From the line with "You are a GUI" through the line with "The image size is (479, 426).", repeat the entries verbatim, both end lines included, and add nothing.

▸ TASK DATA:
########
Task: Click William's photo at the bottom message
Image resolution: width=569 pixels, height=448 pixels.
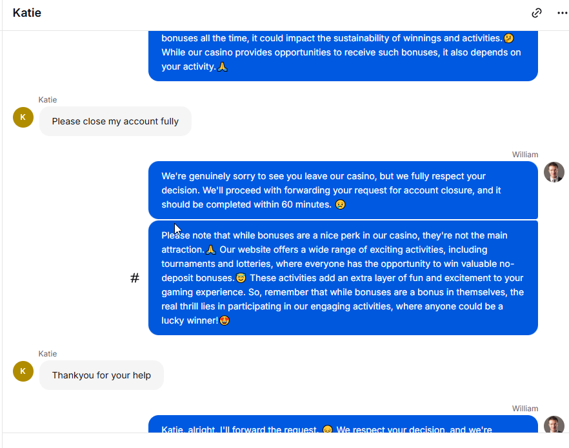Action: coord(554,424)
########
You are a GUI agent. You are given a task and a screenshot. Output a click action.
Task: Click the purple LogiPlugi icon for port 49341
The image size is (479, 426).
########
▸ TASK RESPONSE:
You are a GUI agent. You are given a task and a screenshot. Output a click action.
Task: Click the purple LogiPlugi icon for port 49341
The image size is (479, 426).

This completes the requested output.